然而,当function_1Parallel时,我看到function_2的输出,我不明白为什么。简而言之,这导致function_2没有被召唤。

主要代码:

from mycode import function_2
from joblib import Parallel, delayed
import gc

if __name__ == '__main__':  
   list = list_1
   print ">>> First call"
   Parallel(n_jobs = -1)(delayed(function_1) 
                                         (item) for item in list)
   gc.collect()
   do_other_stuff()
   list = list_2
   print ">>> Second call"
   Parallel(n_jobs=-1, backend='threading')(delayed(function_2)
                                         (item) for item in list)

螺纹功能:

def function_1(): # Gets called first
    print "this comes from function 1"
    pass

def function_2(): # Gets called second
    print "this comes from function 2"
    pass

输出:

>>> First call
this comes from function 1
this comes from function 1
this comes from function 1
this comes from function 1
>>> Second call
this comes from function 1
this comes from function 1
this comes from function 1
this comes from function 1

我的假设是function_1的某些部分存储在一个内存中,在调用它之后保留(可能是由于joblib内存映射/共享功能?)。

这就是为什么我在gc.collect()之间的电话。由于这没有帮助,我想到调用之间的reloading modulesjoblib, Parallel, delayed),这看起来很难看。

有没有人经历过类似的行为(在Windows上)?

有一些修复吗?

我是否需要在joblib步骤之间取消/重新加载mycodeParallel模块,如果是,为什么?
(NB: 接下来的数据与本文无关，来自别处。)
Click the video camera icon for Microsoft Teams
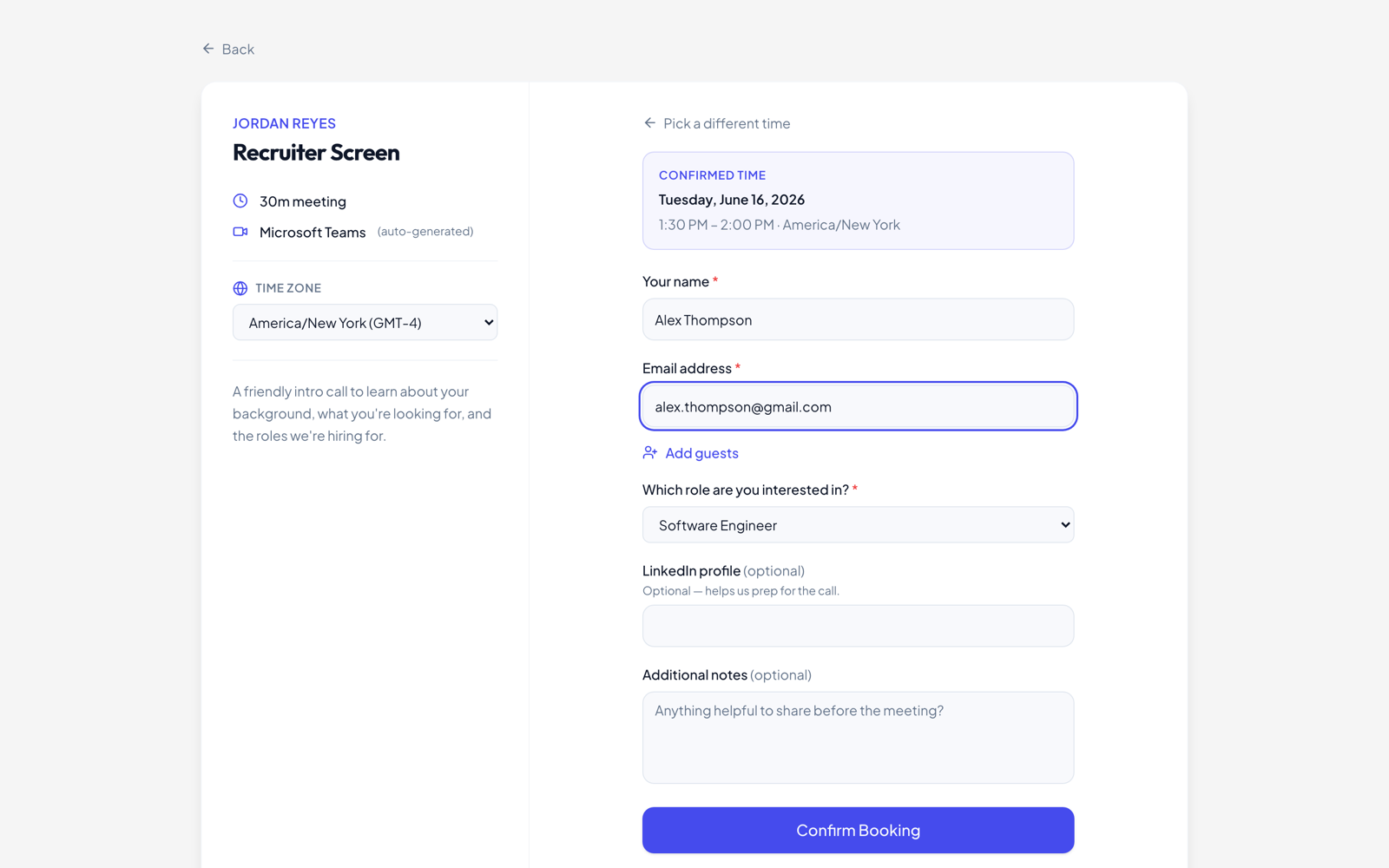1389x868 pixels. (x=240, y=232)

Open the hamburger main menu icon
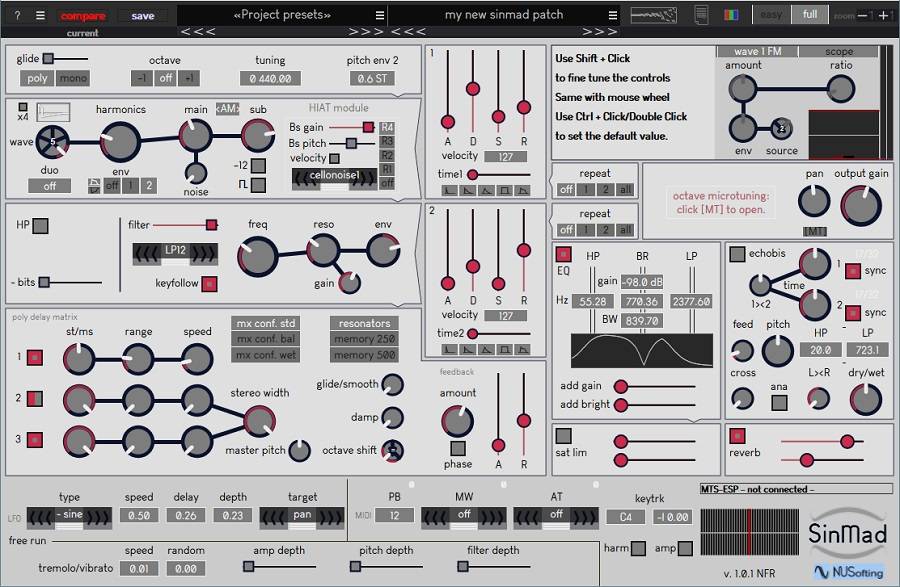click(40, 15)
python parallel-processing python-multiprocessing python-multithreading joblib
2个回答
1
投票

我遇到过同样的问题。

我的代码看起来像:

A = Parallel(n_jobs=1)(delayed(self.function_1)( df_1, item ) for item in list_of_items)

B = Parallel(n_jobs=1)(delayed(self.function_2)( df_2, item ) for item in list_of_items)

其中“list_of_items”变量有2个项目。

但输出是......

[Parallel(n_jobs=1)]: Done   2 out of   2 | elapsed:   32.2s finished
[Parallel(n_jobs=1)]: Done   0 out of   0 | elapsed:    0.0s finished

第二个并行进程没有运行的原因(至少在我的情况下)是因为我的“list_of_items”是生成器而不是列表!

我希望这也能解决你的问题.. :)


2
投票

精简版:

Q1:有没有人遇到类似的行为(在Windows上)? A1:没有。

Q2:有什么问题吗? A2:不,参考。 A1。

问题3:我需要在这里取消/重新加载joblibmycode模块......? A3:不,参考。 A1。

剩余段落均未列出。